Centralized security and auditing
- You can audit all events from accounts using AWS CloudTrail.
- You can centrally define your recommended configuration criteria across resources, AWS Regions, and accounts with AWS Config.
- You can use AWS Control Tower to establish cross-account security audits, or manage and view policies applied across accounts.
- You can protect your resources by centrally managing security services like GuardDuty, Firewall Manager, IAM Access Analyzer, etc.
Manage costs and optimize usage
- AWS Organizations enables you to simplify costs and take advantage of quantity discounts with a single bill.
- You take advantage of pricing benefits from aggregated usage, such as volume discounts for Amazon EC2 and Amazon S3.
Automate AWS Account Creation/Quickly scale your workloads
- You can automate the creation and management of new AWS accounts.

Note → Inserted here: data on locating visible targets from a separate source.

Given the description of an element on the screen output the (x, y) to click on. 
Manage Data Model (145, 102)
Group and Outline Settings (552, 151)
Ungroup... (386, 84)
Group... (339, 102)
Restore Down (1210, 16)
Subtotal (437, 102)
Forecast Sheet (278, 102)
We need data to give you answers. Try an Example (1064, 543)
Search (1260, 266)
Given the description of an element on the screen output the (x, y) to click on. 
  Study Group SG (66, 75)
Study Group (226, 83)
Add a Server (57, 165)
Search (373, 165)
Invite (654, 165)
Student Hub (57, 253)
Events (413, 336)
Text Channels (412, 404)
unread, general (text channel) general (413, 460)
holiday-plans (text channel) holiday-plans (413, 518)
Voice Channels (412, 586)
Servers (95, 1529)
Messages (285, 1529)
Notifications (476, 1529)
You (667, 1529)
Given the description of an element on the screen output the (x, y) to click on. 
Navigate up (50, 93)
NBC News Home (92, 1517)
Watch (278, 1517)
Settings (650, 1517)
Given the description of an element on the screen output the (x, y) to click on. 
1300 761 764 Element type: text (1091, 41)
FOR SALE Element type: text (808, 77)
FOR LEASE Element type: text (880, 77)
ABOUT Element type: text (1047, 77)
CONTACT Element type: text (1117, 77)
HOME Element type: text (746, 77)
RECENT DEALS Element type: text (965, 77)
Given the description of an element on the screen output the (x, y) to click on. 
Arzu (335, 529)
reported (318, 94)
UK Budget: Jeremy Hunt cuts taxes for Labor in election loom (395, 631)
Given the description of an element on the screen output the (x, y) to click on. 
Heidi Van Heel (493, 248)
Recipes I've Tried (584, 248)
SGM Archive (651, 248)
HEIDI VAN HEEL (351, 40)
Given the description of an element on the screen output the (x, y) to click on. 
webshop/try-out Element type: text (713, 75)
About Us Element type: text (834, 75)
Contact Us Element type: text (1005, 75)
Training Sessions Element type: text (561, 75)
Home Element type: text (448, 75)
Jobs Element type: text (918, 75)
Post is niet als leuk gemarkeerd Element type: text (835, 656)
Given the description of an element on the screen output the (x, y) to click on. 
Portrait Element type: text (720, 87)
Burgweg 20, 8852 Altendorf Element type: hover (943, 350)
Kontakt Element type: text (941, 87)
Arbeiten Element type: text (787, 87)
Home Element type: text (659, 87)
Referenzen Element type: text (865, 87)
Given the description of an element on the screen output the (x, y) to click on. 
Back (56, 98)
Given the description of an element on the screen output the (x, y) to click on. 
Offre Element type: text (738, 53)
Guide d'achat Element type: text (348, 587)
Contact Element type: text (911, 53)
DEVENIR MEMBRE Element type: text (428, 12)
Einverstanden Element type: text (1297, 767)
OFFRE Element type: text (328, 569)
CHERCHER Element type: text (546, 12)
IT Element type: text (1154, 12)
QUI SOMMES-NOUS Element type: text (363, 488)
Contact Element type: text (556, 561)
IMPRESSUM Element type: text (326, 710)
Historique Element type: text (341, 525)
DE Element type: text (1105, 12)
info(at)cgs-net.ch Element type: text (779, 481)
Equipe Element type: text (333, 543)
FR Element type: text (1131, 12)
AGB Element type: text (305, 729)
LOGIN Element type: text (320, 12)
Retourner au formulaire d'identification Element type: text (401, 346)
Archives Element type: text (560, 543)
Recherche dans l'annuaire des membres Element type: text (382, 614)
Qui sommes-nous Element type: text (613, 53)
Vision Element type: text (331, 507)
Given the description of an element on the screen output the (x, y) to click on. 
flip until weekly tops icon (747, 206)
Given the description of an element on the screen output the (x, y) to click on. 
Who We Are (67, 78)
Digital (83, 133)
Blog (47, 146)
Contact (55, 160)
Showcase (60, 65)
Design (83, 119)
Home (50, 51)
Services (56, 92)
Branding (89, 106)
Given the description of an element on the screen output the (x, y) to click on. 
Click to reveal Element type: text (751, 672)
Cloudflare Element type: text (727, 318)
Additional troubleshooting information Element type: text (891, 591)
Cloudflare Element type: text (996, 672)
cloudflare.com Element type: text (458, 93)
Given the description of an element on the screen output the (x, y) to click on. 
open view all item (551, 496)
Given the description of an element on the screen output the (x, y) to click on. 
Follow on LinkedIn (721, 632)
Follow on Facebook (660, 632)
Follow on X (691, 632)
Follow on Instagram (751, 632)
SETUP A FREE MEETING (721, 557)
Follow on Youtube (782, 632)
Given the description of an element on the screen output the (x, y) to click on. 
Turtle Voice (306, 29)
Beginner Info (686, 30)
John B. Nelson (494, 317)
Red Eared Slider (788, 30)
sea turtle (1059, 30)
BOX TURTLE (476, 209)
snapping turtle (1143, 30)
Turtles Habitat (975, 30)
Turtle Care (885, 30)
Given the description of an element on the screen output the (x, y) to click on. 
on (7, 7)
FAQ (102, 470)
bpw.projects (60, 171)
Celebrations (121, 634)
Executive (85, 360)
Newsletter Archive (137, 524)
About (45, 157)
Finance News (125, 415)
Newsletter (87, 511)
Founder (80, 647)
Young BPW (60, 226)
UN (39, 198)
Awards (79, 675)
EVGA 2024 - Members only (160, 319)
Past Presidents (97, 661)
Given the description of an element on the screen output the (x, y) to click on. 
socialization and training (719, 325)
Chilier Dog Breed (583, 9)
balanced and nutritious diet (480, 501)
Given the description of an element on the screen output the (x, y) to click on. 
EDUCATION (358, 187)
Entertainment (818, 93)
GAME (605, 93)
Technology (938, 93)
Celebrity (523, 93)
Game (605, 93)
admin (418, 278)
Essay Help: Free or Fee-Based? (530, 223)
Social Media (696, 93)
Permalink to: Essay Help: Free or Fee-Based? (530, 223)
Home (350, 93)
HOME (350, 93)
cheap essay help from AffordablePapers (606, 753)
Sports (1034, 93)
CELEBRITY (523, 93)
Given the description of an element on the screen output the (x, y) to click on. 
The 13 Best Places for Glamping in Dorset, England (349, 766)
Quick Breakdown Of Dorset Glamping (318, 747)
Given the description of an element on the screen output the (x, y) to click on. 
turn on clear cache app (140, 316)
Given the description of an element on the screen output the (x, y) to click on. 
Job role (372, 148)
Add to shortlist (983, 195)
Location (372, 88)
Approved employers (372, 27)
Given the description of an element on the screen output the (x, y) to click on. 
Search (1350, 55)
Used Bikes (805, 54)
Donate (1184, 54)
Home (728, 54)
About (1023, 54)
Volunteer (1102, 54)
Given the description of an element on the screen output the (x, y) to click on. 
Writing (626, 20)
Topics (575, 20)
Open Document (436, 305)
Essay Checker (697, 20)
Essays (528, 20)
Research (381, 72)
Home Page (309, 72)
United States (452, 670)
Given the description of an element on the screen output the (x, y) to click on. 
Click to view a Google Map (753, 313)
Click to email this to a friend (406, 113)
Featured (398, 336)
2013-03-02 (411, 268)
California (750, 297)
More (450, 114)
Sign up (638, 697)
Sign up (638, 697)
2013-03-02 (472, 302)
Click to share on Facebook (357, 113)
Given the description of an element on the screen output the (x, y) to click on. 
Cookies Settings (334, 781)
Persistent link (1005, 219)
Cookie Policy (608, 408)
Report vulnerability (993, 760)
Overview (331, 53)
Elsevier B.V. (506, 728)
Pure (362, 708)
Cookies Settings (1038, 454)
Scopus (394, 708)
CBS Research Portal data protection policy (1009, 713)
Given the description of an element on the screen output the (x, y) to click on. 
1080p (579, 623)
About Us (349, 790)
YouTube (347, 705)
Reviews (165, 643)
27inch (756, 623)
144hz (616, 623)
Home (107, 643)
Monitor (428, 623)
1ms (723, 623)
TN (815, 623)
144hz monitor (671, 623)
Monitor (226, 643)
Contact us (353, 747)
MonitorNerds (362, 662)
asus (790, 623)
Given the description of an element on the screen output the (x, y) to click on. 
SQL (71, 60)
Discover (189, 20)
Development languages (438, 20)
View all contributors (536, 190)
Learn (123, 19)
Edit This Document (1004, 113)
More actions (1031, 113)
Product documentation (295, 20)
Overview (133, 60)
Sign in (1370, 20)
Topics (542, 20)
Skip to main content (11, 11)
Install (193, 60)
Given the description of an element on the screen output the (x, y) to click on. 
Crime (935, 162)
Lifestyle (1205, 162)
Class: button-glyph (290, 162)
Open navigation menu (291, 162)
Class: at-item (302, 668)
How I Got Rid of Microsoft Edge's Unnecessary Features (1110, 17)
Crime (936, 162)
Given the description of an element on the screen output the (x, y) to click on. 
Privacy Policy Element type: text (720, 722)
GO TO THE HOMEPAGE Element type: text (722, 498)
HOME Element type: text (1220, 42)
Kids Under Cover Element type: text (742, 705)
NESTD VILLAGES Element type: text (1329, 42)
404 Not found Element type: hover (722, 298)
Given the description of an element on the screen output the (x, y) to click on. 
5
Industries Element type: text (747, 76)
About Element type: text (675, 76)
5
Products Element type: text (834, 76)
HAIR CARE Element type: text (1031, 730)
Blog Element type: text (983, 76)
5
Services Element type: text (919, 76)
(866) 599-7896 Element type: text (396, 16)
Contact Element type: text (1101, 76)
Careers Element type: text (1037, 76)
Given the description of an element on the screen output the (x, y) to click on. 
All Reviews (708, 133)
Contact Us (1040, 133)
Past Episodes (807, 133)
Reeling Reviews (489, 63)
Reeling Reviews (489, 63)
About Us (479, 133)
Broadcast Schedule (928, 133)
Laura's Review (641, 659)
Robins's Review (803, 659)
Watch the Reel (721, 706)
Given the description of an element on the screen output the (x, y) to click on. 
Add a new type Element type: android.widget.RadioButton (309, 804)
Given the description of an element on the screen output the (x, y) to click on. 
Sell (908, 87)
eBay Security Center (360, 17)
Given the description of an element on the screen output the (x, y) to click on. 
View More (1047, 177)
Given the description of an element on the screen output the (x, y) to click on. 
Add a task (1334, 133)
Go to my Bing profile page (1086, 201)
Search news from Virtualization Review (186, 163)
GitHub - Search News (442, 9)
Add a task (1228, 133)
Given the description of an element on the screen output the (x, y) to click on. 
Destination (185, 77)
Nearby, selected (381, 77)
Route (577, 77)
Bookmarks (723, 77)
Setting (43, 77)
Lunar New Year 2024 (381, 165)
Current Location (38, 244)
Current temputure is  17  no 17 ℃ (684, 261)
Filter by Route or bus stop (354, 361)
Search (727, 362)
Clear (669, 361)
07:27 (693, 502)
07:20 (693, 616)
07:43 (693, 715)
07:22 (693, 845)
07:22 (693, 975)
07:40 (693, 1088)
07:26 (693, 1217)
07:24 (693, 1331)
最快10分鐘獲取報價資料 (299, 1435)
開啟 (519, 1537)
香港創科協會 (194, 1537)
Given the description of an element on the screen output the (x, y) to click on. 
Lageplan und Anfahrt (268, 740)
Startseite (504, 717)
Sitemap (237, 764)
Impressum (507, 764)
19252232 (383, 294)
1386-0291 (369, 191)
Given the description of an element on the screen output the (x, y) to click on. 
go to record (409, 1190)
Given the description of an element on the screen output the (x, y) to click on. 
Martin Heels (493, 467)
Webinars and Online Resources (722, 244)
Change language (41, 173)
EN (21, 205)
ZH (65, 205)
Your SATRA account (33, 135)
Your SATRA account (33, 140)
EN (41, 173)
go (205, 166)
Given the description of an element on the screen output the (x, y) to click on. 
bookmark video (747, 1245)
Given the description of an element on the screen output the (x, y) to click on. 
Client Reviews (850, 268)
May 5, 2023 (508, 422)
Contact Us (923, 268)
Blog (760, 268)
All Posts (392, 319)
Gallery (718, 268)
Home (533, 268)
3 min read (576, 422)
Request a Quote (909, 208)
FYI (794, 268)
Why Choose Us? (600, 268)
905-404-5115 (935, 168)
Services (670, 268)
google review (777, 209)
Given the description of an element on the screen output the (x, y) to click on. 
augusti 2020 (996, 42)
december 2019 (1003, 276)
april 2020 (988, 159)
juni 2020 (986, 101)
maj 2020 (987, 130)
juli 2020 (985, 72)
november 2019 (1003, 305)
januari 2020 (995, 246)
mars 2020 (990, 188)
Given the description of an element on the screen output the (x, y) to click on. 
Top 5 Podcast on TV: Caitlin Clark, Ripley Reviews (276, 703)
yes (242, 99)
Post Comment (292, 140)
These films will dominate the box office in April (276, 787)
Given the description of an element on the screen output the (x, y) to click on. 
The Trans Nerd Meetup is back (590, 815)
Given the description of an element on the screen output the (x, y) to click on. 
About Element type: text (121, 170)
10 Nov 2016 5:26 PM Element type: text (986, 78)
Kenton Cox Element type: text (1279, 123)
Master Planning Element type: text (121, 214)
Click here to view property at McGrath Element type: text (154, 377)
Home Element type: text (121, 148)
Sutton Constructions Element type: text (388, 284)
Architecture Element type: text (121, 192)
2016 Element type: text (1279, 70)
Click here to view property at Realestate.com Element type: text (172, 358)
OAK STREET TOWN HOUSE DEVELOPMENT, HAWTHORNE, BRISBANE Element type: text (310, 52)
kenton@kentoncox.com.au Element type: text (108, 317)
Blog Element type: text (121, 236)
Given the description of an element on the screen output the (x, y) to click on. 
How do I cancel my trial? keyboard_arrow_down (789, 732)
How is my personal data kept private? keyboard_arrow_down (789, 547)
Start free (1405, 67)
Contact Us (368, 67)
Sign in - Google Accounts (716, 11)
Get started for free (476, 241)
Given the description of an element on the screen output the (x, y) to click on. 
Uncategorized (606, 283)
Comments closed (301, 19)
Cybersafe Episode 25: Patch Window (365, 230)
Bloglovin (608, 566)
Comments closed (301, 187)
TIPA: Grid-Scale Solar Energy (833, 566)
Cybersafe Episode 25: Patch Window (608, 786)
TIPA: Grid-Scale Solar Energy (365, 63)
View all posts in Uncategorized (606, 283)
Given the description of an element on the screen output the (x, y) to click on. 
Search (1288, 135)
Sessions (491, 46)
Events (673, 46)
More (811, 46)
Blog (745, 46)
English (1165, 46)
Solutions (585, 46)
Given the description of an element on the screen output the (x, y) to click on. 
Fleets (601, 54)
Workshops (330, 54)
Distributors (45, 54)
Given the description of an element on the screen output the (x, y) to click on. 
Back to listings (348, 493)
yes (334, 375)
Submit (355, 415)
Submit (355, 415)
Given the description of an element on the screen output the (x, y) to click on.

- The Organizations APIs enable you to create new accounts programmatically, and to add the new accounts to a group. The policies attached to the group are automatically applied to the new account.
AWS Organizations Use Cases
- Group multiple AWS accounts.
- Get consolidated billing of multiple AWS Accounts and simplify cost reporting.
- Get cost visibility with single payer account.
- Limit AWS service access with SCPs.
- Apply common policies to multiple AWS accounts (or entire organization).
- Easy compliance across multiple AWS accounts.
- Get quantity discounts on combined usage with a single bill.
- Get Reserved Instances (RI) and Savings Plans discount sharing.
- Easy to manage and cleanup sandbox accounts on regular basis.
AWS Organizations Best Practices
- Create separate AWS Accounts/OUs for each Customer.
- Create separate AWS Accounts/OUs for each Project.
- Create separate AWS account for different Environments (e.g. Dev, Stage, Prod).
- Create separate AWS accounts for all the various Departments with independent roles and access to all the users.
Summary
AWS Organizations can be a valuable service to large enterprises that need to manage multiple applications and/or customers, and isolate their environments on AWS. It makes the management and governance of multiple AWS Accounts very easy.